日本側も外務省のホームページで、志水特命全権公使が、劉勁松局長から日米首脳会談と(クアッドでの)日米豪印首脳会合に関する申入れを受けたと発表。日本の立場に基づき「中国側の申入れは受け入れられない」と反論したうえで、一方的な中国側の行動に対して懸念を表明し、適切な行動を強く求めたと説明した。
また、在日中国大使館も24日、公式ホームページに記者との一問一答の記事を掲載した。
記事では「日米指導者の会談と日米共同声明は悪意をもって中国に関する議題をもてあそび、中国をゆえなく非難し、中国の内政に乱暴に干渉し、国際法と国際関係の基本準則に重大に違反し、中国の主権、安全、発展の利益を重大に損なった」と日米首脳を非難。
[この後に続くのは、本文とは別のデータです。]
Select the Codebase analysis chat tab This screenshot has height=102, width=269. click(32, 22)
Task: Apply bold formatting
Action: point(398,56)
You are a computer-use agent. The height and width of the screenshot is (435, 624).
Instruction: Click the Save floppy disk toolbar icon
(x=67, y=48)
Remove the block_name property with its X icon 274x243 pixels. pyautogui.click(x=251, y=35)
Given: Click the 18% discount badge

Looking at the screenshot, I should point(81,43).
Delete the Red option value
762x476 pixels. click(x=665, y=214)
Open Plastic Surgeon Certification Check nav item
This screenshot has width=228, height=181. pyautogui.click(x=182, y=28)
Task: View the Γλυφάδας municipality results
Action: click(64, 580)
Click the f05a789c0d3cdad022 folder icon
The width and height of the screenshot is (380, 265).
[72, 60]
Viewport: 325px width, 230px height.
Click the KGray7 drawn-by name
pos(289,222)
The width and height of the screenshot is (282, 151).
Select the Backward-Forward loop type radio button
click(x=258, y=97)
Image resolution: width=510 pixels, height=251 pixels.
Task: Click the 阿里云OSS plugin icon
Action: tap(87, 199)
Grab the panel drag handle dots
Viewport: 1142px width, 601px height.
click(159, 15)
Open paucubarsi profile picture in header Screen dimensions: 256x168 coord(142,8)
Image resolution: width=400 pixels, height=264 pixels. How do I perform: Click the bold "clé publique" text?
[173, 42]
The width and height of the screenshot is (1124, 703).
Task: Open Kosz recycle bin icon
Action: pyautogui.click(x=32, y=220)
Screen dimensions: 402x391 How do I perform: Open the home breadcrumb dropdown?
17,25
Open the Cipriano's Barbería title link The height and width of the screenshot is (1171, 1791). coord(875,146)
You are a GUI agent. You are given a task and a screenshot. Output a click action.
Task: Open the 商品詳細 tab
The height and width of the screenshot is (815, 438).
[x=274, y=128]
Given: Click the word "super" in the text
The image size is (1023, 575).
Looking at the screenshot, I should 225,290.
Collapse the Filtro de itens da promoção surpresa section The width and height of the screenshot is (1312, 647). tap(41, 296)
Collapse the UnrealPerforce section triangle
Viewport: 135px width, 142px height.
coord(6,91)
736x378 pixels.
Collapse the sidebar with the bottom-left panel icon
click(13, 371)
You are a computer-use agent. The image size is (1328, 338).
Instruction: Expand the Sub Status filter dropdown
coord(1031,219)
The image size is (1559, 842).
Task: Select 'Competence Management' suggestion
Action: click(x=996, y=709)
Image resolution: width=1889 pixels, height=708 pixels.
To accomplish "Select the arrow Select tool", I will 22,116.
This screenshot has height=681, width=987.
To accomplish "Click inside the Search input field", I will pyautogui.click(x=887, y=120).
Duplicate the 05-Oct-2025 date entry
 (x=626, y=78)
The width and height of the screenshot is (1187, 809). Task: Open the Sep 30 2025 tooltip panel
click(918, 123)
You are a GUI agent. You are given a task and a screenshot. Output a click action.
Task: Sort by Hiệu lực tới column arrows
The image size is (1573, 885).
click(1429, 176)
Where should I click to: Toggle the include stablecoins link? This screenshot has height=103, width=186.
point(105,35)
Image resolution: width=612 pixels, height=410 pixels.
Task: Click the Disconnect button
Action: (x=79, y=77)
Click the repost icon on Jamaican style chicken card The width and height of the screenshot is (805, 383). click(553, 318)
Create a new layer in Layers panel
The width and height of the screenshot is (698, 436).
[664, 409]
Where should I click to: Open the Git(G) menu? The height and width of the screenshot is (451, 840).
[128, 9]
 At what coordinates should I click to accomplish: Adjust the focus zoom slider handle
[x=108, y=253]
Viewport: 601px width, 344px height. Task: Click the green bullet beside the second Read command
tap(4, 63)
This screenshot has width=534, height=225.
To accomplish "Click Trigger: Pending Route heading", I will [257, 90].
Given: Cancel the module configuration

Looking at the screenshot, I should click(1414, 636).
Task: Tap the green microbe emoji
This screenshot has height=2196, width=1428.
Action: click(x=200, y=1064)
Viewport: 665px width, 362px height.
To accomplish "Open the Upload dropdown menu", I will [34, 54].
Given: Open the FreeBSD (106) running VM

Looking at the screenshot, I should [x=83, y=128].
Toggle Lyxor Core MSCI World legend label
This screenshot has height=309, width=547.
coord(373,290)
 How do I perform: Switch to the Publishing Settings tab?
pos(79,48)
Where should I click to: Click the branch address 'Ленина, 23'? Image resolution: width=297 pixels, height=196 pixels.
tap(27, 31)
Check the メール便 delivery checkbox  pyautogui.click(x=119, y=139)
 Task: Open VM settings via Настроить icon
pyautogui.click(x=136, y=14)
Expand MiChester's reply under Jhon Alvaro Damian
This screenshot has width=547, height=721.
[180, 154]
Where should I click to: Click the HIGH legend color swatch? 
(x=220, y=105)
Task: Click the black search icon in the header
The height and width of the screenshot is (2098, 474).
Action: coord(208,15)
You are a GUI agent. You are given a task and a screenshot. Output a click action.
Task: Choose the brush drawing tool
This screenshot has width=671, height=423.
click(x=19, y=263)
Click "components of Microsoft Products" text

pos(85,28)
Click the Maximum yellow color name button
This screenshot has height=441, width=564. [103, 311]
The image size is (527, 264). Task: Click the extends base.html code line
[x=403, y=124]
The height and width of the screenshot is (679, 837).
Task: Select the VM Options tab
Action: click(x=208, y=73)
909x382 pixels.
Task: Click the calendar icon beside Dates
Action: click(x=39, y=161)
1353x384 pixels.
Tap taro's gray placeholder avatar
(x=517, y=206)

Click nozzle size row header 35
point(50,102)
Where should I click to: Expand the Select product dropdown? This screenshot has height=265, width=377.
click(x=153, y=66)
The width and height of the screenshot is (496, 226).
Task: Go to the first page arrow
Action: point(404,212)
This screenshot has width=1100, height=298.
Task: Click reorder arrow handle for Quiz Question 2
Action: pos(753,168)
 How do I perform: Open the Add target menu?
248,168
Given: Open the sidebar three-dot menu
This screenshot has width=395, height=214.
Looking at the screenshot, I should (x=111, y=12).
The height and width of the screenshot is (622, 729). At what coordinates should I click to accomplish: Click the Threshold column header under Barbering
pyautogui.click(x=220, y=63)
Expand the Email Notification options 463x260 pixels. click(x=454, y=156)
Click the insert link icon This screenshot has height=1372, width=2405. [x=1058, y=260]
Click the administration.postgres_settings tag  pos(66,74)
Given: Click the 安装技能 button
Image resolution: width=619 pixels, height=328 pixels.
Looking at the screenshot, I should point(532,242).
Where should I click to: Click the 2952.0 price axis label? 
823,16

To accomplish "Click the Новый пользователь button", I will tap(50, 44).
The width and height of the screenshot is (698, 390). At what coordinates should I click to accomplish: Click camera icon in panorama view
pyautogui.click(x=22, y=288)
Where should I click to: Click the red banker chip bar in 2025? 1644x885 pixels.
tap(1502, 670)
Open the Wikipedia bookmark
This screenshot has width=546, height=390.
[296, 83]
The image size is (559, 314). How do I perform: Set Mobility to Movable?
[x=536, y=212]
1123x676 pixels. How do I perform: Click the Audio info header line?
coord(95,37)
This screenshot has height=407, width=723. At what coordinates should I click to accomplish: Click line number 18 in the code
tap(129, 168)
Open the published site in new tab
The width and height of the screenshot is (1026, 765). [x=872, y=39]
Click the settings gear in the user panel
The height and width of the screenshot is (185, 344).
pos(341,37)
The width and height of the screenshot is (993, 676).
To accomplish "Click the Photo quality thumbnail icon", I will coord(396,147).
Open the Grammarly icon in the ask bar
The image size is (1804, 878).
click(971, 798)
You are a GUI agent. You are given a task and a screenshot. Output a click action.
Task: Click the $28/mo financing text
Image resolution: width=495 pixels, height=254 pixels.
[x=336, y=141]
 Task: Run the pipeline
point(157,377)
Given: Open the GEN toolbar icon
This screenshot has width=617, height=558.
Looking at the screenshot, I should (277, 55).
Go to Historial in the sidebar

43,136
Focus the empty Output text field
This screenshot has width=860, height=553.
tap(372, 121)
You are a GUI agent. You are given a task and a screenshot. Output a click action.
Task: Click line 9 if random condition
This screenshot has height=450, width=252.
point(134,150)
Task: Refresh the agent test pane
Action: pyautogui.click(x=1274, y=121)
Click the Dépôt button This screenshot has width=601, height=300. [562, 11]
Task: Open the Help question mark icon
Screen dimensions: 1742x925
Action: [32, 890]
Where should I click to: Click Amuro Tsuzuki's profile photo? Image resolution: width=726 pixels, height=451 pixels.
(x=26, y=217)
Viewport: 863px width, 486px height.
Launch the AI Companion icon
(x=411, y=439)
また、バイデン大統領が台湾防衛に関与すると発言したことには「台湾は中国の領土の一部であり、台湾問題は中国の主権と領土保全に関わる。中国の核心の利益に関わることに外部勢力のいかなる干渉も容認しない」と従来の主張を繰り返して反論した。
日米主導の「中国包囲網」と反発か
23日の日米首脳会談後の記者会見で岸田文雄首相は「東・南シナ海における力を背景とした現状変更の試みに強く反対すること、人権問題を含めた中国をめぐる諸課題への対応に引き続き日米で緊密に連携していくことなどで一致した」と述べ、日米で協力して中国に対抗していく姿勢を見せた。
また、経済連携の面でも、首相はバイデン大統領が唱える「インド太平洋経済枠組み(IPEF)」を歓迎し、日本も参加することを表明した。米国は、IPEFによって中国に対抗し、アジアでのサプライチェーンの再構築やデジタル貿易のルールづくりを進める狙いがあるとされている。
日米とオーストラリア、インド4カ国の協力枠組みであるクアッドの首脳会合でも、4カ国は中国の台頭を念頭に「あらゆる威圧的、挑発的、一方的な行動に強く反対する」ことを確認。インド太平洋地域のインフラ整備に支援や投資を目指す方針を示した。
巨大経済圏構想「一帯一路」を推し進め、途上国への影響拡大を図る中国の目には、今回の日米首脳会談やクアッド首脳会合が、日米主導での中国包囲網の足がかりと映っているのは間違いないだろう。
これらの緊張が「第二のウクライナ」を招くのでは、という懸念もある。日本外交は難しいバランスが求められている。